◆ ANGEGEBENES ZIEL: Gib die Zeilen aus den Einträgen wortgetreu wieder, beginnend mit der Zeile, die "Sign up with the Google button" enthält, und endend mit der Zeile, die "will click(307, 238)." enthält.

########################################

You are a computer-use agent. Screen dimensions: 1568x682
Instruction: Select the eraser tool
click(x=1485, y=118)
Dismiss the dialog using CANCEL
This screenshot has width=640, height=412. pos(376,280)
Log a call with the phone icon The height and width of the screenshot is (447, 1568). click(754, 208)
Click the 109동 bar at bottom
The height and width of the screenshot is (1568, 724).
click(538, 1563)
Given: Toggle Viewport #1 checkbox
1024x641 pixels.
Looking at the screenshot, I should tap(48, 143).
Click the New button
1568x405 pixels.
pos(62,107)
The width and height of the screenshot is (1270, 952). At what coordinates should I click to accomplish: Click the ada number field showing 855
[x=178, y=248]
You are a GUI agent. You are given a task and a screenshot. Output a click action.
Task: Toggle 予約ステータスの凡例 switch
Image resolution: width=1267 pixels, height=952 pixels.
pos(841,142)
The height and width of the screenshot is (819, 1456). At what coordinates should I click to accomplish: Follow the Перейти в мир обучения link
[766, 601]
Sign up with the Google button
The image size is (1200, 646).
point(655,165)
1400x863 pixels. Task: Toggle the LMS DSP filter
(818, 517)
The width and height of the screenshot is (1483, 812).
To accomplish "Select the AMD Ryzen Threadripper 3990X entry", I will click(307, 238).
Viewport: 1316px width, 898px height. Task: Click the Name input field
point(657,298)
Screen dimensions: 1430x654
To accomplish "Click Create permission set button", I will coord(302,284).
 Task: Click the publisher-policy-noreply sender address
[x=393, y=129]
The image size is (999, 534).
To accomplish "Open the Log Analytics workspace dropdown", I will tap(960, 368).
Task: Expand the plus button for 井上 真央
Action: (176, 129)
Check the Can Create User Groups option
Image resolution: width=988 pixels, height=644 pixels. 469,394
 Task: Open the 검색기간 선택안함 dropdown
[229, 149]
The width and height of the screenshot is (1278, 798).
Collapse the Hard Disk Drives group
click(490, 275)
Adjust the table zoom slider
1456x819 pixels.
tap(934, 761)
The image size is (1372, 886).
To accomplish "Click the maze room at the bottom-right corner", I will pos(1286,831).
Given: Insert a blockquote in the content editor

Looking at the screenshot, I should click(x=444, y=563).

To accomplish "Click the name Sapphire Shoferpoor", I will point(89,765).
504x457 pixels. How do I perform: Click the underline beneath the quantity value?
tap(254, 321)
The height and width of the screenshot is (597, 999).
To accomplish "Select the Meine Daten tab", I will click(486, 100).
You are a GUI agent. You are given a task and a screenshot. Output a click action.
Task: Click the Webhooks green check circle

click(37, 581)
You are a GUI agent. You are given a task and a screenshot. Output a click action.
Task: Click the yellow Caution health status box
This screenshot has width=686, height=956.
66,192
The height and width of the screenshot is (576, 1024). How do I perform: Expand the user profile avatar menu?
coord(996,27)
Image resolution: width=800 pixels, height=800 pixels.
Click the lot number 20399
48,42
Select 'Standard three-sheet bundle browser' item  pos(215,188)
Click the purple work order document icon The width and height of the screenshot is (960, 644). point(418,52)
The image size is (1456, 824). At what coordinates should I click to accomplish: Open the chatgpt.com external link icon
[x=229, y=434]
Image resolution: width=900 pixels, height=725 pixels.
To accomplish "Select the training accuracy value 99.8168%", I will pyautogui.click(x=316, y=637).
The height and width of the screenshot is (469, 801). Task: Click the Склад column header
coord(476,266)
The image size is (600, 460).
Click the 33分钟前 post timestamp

########################################

◆ ANTWORT ZUR AUFGABE:
Sign up with the Google button
The image size is (1200, 646).
point(655,165)
1400x863 pixels. Task: Toggle the LMS DSP filter
(818, 517)
The width and height of the screenshot is (1483, 812).
To accomplish "Select the AMD Ryzen Threadripper 3990X entry", I will click(307, 238).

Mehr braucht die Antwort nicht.